> EXERCISE DIRECTIONS
Lines from the one with "Task: Select the Enea Bastianini rider name" through the end of the records, and no others, are what the answer should contain, copied exactly; please keep pictures out.

== RECORDS PROVIDED ==

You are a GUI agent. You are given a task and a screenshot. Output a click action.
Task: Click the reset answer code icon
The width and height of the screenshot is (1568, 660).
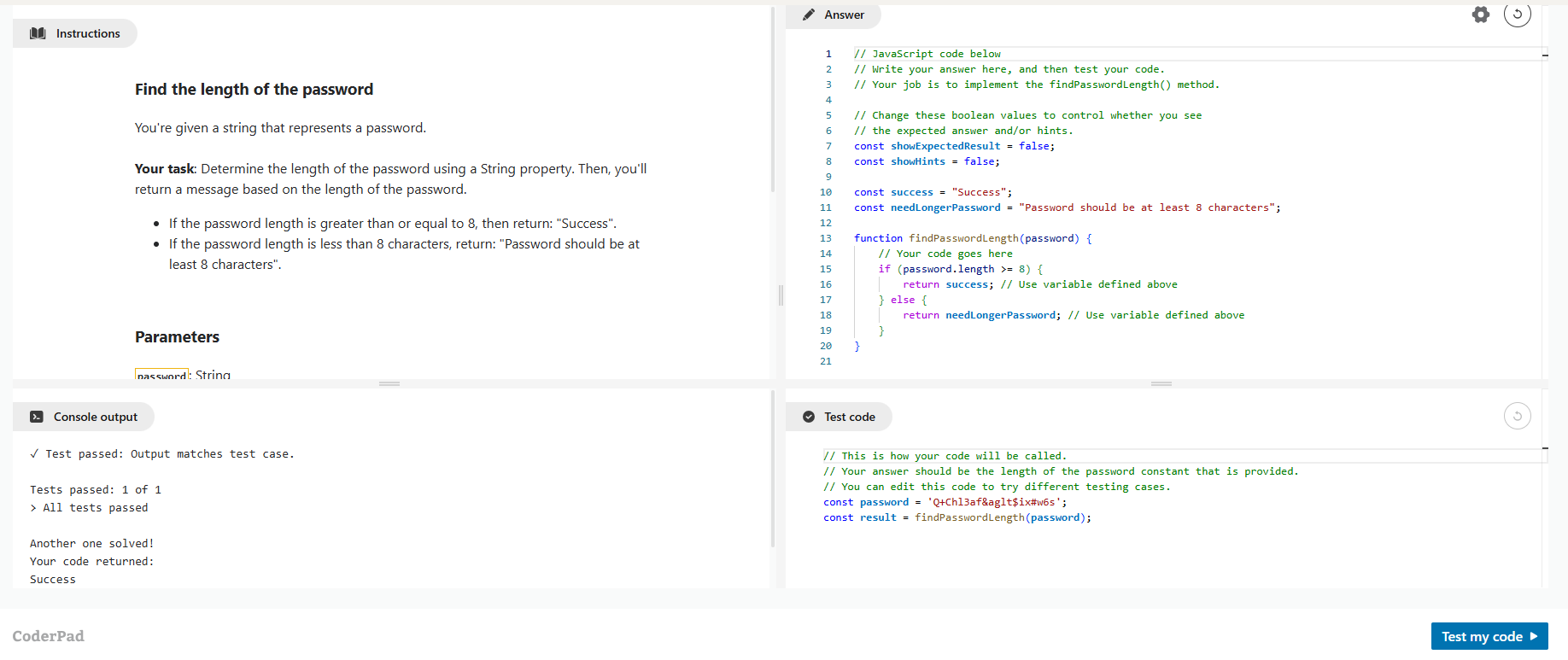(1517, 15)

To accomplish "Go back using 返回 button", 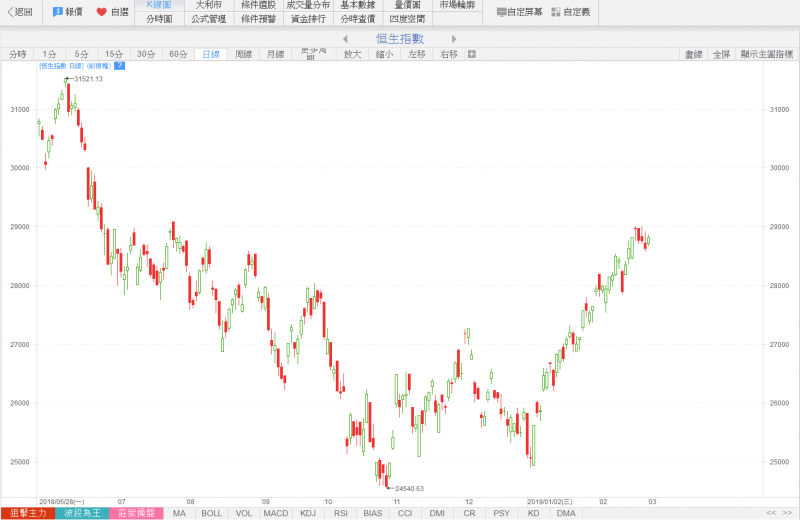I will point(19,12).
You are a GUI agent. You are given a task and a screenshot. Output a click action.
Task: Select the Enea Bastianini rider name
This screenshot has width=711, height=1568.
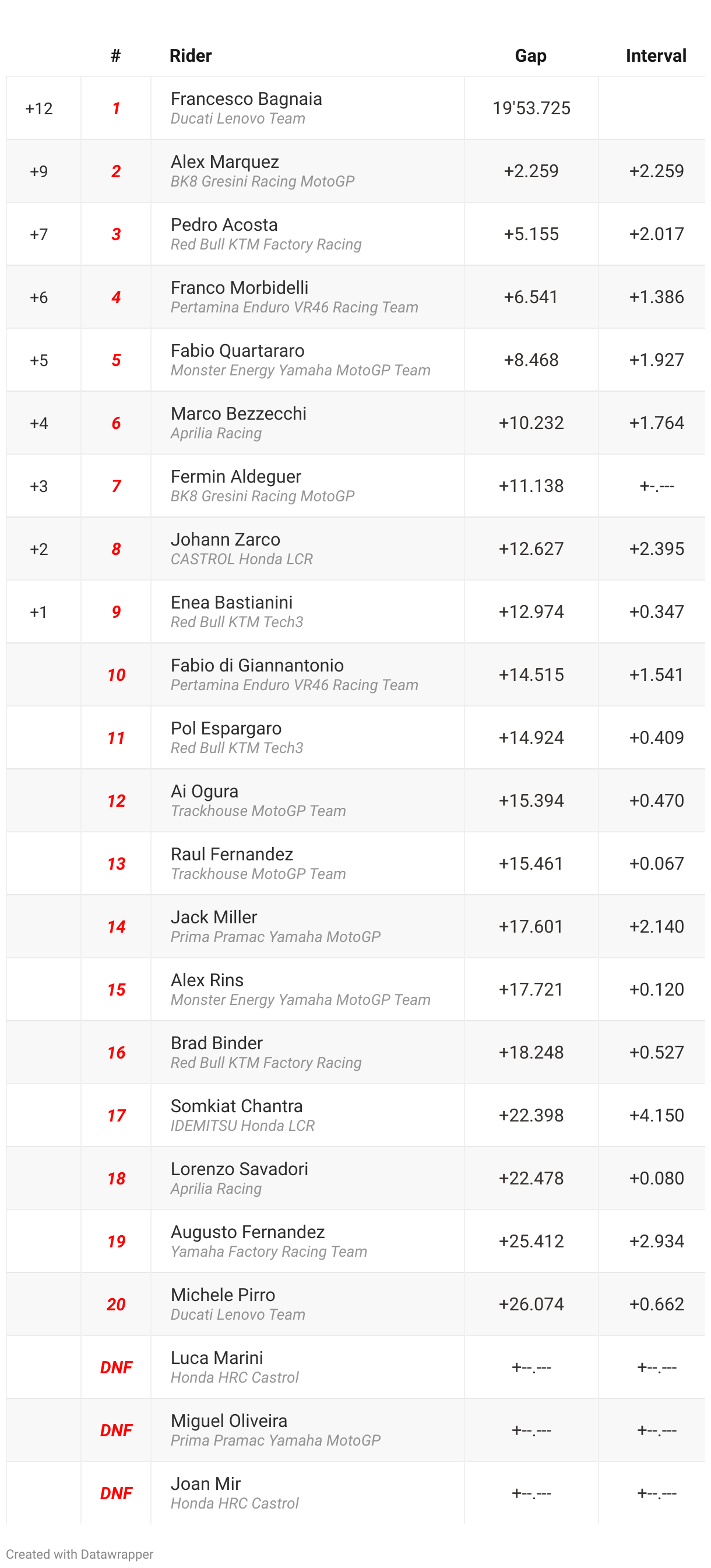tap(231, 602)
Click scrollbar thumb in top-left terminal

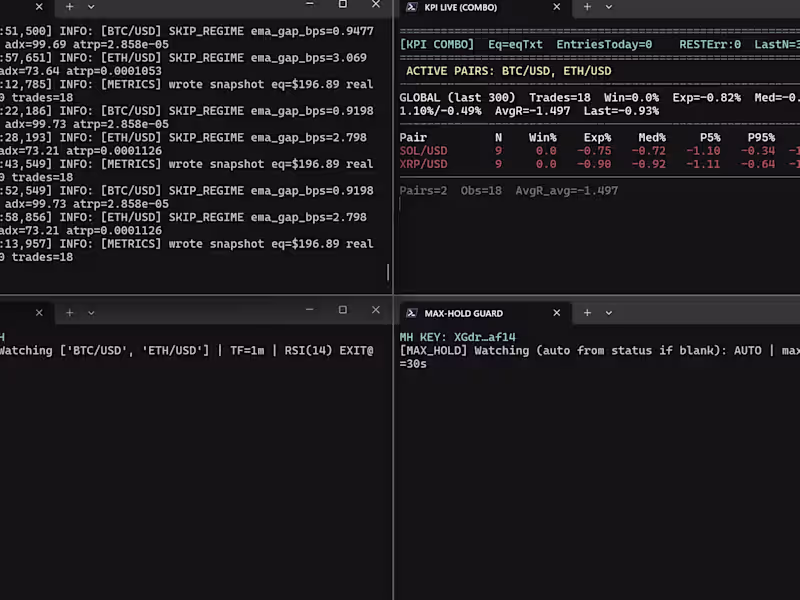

===

> SOLUTION FOR THIS PROBLEM
Task: Select the Enea Bastianini rider name
This screenshot has width=711, height=1568.
tap(231, 602)
Click scrollbar thumb in top-left terminal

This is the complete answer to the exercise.